By KLTV Newsdesk –
A firefighter from West Yorkshire walked away with a top prize when he took part in a national challenge, which focuses on how to stay safe while under pressure.
A team from West Yorkshire Fire and Rescue Service (WYFRS) took part in The National Breathing Apparatus Challenge, which saw Michael Gumeniuk receive an award for his quick-thinking actions during one of the real-life scenarios.
The challenge, which takes place at the Fire Service College at Moreton-in-Marsh in Gloucestershire, was jointly founded by WYFRS assistant district commander Dave Cookson.
He said: “In 2006 I was working as an instructor and there were a number of high-profile deaths and injuries of firefighters. A fire officer in the West Midlands was also looking into this issue and we worked together to see if we could test firefighters on their thought processes, and analyse how they deal with a situation when they are under pressure.
“Firefighters will always want to achieve the right outcome, but in the past, this often meant making their own judgement and going against policy.
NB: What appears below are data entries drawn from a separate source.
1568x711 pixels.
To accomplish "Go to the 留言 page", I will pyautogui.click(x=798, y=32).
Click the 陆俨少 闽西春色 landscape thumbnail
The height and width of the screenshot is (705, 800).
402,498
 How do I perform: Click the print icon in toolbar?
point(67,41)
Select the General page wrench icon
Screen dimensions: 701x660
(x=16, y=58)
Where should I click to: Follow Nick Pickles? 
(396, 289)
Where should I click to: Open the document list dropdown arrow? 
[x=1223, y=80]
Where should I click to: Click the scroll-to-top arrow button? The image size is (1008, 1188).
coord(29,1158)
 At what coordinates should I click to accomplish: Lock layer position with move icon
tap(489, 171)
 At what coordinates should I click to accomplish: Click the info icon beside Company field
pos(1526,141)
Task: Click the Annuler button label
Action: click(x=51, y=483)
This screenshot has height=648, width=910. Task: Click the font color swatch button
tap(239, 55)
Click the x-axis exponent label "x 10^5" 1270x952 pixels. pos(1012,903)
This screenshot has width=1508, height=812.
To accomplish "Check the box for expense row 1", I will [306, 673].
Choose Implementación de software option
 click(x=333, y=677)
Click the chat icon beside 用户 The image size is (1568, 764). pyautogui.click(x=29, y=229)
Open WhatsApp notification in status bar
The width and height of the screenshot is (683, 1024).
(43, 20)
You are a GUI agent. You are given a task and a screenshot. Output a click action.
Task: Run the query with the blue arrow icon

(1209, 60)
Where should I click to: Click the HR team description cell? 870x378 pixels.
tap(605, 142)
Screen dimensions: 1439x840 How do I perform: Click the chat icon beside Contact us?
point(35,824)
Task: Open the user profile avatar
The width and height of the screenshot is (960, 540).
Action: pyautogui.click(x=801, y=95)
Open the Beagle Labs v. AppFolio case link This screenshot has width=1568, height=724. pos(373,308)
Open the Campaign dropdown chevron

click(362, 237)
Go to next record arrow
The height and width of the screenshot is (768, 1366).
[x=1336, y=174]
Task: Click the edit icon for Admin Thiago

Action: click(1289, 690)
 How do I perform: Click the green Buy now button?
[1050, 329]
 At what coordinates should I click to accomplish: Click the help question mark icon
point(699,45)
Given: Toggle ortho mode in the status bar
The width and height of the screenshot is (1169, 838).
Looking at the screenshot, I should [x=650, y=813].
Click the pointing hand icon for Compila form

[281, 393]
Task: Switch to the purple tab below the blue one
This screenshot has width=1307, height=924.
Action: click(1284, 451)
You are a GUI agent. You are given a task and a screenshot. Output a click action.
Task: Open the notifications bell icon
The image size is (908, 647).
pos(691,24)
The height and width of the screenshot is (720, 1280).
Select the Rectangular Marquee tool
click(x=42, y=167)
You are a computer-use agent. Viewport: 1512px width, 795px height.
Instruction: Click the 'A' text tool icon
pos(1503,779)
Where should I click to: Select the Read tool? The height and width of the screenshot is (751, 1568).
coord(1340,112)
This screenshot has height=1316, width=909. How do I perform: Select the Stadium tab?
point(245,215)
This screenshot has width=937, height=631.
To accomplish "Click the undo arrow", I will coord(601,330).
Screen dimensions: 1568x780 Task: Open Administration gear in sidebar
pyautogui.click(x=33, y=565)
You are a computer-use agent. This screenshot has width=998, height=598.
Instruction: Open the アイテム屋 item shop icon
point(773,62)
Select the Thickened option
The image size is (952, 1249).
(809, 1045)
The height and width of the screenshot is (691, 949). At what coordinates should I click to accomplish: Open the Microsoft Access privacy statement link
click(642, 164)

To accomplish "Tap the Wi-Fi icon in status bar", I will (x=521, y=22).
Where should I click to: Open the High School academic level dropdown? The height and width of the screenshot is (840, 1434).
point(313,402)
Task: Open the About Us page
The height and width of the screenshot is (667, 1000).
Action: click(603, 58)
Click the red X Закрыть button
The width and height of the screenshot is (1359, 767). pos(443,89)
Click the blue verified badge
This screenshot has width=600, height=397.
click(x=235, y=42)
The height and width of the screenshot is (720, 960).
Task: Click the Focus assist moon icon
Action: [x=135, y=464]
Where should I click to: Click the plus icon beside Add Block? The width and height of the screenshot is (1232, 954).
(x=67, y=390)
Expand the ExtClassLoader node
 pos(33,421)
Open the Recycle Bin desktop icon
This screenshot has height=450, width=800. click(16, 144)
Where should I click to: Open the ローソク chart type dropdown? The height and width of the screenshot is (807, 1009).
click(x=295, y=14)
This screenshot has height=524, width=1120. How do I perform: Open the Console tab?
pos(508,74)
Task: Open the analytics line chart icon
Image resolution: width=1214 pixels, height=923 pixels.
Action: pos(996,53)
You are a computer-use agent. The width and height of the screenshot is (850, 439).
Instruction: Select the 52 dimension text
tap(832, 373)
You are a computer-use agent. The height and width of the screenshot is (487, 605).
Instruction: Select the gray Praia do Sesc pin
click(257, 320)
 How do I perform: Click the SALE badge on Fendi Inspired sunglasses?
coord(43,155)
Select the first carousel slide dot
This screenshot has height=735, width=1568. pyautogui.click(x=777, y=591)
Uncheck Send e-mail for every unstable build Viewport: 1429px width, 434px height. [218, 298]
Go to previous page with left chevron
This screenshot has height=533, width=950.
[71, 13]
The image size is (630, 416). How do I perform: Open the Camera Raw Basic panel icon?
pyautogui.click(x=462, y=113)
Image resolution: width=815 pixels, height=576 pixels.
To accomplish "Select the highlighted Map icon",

This was putting lives at risk, and we wanted to create a challenge that would show them they can achieve a good result and still stay safe.”
Each team member is tested on their rationale and thought process. This includes the incident commander and the fireground assistant, who is not only the driver of the appliance but is in charge of equipment such as hoses and ladders.
There is also the entry control officer, who looks after the breathing apparatus team when they are in the building.
Bradford crew manager Michael Gumeniuk was the entry control officer who, at the end of the action-packed day, was presented with an award.
Michael said: “The challenge takes place on a Saturday and you are given a limited amount of information before you arrive at the scene. There is a building on fire and you are told there are people trapped inside – your aim is to get them out as quickly and safely as possible.
“As entry control officer you look after the breathing apparatus team and need to always be aware of their location in the building. It was an exciting challenge that really tested your thought process, so I was thrilled to receive the control officer top award.”
The first National Breathing Apparatus Challenge took place in 2008 and since then they have seen improvements in the way firefighters manage situations.
ADC Cookson, who is one of the challenge assessors, said: “This year we had 23 teams from across the country taking part and the overall winner was Hereford & Worcester Fire and Rescue Service. Each team gets detailed feedback immediately after the incident, and a report goes out to the brigade with learning points.
“In the early years, we saw a team take part that were quite dangerous and made decisions without thinking about the consequences.
“After receiving feedback they returned the following year and showed a huge improvement. If that has led to us stopping those firefighters from being killed, then the challenge has been a huge success.”